:: Exercise directions ::
Reproduce every row below word for word, keeping each line and its order unchanged.

:: Data for processing ::

---------------

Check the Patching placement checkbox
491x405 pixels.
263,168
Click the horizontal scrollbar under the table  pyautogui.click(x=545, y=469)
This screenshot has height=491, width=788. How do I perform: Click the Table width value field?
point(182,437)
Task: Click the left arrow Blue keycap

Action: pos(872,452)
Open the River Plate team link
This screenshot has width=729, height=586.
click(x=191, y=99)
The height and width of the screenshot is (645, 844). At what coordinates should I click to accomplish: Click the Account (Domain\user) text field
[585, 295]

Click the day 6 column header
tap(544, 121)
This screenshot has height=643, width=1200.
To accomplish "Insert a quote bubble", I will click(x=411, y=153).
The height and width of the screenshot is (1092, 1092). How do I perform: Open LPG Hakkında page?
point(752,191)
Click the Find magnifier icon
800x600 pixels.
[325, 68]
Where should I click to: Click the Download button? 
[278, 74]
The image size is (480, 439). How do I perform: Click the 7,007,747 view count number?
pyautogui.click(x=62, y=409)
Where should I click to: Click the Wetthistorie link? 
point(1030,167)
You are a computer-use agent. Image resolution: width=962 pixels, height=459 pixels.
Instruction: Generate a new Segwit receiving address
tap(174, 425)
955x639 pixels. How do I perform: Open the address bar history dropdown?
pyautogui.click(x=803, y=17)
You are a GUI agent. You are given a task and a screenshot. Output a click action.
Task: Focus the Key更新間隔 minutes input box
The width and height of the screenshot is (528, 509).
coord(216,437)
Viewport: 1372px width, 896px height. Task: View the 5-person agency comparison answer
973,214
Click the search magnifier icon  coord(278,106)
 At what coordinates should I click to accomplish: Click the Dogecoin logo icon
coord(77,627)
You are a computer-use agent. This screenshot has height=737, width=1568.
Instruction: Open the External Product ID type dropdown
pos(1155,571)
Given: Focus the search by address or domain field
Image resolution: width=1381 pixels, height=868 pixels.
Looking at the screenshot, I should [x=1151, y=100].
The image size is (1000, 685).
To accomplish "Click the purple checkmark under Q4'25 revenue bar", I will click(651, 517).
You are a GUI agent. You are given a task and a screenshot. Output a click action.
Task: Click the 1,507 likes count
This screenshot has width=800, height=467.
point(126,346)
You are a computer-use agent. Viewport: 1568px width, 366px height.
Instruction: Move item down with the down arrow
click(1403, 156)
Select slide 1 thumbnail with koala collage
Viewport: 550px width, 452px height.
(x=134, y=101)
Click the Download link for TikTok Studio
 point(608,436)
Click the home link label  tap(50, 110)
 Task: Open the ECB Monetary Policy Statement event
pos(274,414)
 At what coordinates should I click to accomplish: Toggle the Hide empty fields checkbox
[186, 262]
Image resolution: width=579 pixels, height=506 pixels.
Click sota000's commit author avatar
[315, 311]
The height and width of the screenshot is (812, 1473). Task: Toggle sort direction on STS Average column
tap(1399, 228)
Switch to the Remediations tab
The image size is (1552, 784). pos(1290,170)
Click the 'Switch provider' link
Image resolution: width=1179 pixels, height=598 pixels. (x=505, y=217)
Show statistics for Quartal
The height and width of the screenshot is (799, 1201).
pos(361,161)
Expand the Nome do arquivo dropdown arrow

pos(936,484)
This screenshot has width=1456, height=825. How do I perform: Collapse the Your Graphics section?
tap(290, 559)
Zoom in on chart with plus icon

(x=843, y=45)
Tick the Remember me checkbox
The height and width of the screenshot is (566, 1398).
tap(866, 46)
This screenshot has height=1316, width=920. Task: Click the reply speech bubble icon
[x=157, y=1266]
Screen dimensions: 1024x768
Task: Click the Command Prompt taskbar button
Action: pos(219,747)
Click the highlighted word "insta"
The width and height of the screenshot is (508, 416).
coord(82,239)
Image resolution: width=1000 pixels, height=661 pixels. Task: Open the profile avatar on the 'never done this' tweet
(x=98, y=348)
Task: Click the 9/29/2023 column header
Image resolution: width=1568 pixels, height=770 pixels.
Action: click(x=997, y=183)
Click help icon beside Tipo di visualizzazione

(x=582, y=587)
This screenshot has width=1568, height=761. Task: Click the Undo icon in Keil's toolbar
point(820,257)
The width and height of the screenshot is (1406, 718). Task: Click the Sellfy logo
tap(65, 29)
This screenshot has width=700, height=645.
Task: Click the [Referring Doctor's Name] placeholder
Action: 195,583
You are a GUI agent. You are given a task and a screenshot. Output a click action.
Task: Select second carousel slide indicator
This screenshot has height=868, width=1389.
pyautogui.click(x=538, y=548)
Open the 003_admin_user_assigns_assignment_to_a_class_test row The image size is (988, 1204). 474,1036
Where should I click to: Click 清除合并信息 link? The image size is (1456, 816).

---------------

:: Finished answer ::
Check the Patching placement checkbox
491x405 pixels.
263,168
Click the horizontal scrollbar under the table  pyautogui.click(x=545, y=469)
This screenshot has height=491, width=788. How do I perform: Click the Table width value field?
point(182,437)
Task: Click the left arrow Blue keycap

Action: pos(872,452)
Open the River Plate team link
This screenshot has width=729, height=586.
click(x=191, y=99)
The height and width of the screenshot is (645, 844). At what coordinates should I click to accomplish: Click the Account (Domain\user) text field
[585, 295]

Click the day 6 column header
tap(544, 121)
This screenshot has height=643, width=1200.
To accomplish "Insert a quote bubble", I will click(x=411, y=153).
The height and width of the screenshot is (1092, 1092). How do I perform: Open LPG Hakkında page?
point(752,191)
Click the Find magnifier icon
800x600 pixels.
[325, 68]
Where should I click to: Click the Download button? 
[278, 74]
The image size is (480, 439). How do I perform: Click the 7,007,747 view count number?
pyautogui.click(x=62, y=409)
Where should I click to: Click the Wetthistorie link? 
point(1030,167)
You are a computer-use agent. Image resolution: width=962 pixels, height=459 pixels.
Instruction: Generate a new Segwit receiving address
tap(174, 425)
955x639 pixels. How do I perform: Open the address bar history dropdown?
pyautogui.click(x=803, y=17)
You are a GUI agent. You are given a task and a screenshot. Output a click action.
Task: Focus the Key更新間隔 minutes input box
The width and height of the screenshot is (528, 509).
coord(216,437)
Viewport: 1372px width, 896px height. Task: View the 5-person agency comparison answer
973,214
Click the search magnifier icon  coord(278,106)
 At what coordinates should I click to accomplish: Click the Dogecoin logo icon
coord(77,627)
You are a computer-use agent. This screenshot has height=737, width=1568.
Instruction: Open the External Product ID type dropdown
pos(1155,571)
Given: Focus the search by address or domain field
Image resolution: width=1381 pixels, height=868 pixels.
Looking at the screenshot, I should [x=1151, y=100].
The image size is (1000, 685).
To accomplish "Click the purple checkmark under Q4'25 revenue bar", I will click(651, 517).
You are a GUI agent. You are given a task and a screenshot. Output a click action.
Task: Click the 1,507 likes count
This screenshot has width=800, height=467.
point(126,346)
You are a computer-use agent. Viewport: 1568px width, 366px height.
Instruction: Move item down with the down arrow
click(1403, 156)
Select slide 1 thumbnail with koala collage
Viewport: 550px width, 452px height.
(x=134, y=101)
Click the Download link for TikTok Studio
 point(608,436)
Click the home link label  tap(50, 110)
 Task: Open the ECB Monetary Policy Statement event
pos(274,414)
 At what coordinates should I click to accomplish: Toggle the Hide empty fields checkbox
[186, 262]
Image resolution: width=579 pixels, height=506 pixels.
Click sota000's commit author avatar
[315, 311]
The height and width of the screenshot is (812, 1473). Task: Toggle sort direction on STS Average column
tap(1399, 228)
Switch to the Remediations tab
The image size is (1552, 784). pos(1290,170)
Click the 'Switch provider' link
Image resolution: width=1179 pixels, height=598 pixels. (x=505, y=217)
Show statistics for Quartal
The height and width of the screenshot is (799, 1201).
pos(361,161)
Expand the Nome do arquivo dropdown arrow

pos(936,484)
This screenshot has width=1456, height=825. How do I perform: Collapse the Your Graphics section?
tap(290, 559)
Zoom in on chart with plus icon

(x=843, y=45)
Tick the Remember me checkbox
The height and width of the screenshot is (566, 1398).
tap(866, 46)
This screenshot has height=1316, width=920. Task: Click the reply speech bubble icon
[x=157, y=1266]
Screen dimensions: 1024x768
Task: Click the Command Prompt taskbar button
Action: pos(219,747)
Click the highlighted word "insta"
The width and height of the screenshot is (508, 416).
coord(82,239)
Image resolution: width=1000 pixels, height=661 pixels. Task: Open the profile avatar on the 'never done this' tweet
(x=98, y=348)
Task: Click the 9/29/2023 column header
Image resolution: width=1568 pixels, height=770 pixels.
Action: click(x=997, y=183)
Click help icon beside Tipo di visualizzazione

(x=582, y=587)
This screenshot has width=1568, height=761. Task: Click the Undo icon in Keil's toolbar
point(820,257)
The width and height of the screenshot is (1406, 718). Task: Click the Sellfy logo
tap(65, 29)
This screenshot has width=700, height=645.
Task: Click the [Referring Doctor's Name] placeholder
Action: 195,583
You are a GUI agent. You are given a task and a screenshot. Output a click action.
Task: Select second carousel slide indicator
This screenshot has height=868, width=1389.
pyautogui.click(x=538, y=548)
Open the 003_admin_user_assigns_assignment_to_a_class_test row The image size is (988, 1204). 474,1036
Where should I click to: Click 清除合并信息 link? The image size is (1456, 816).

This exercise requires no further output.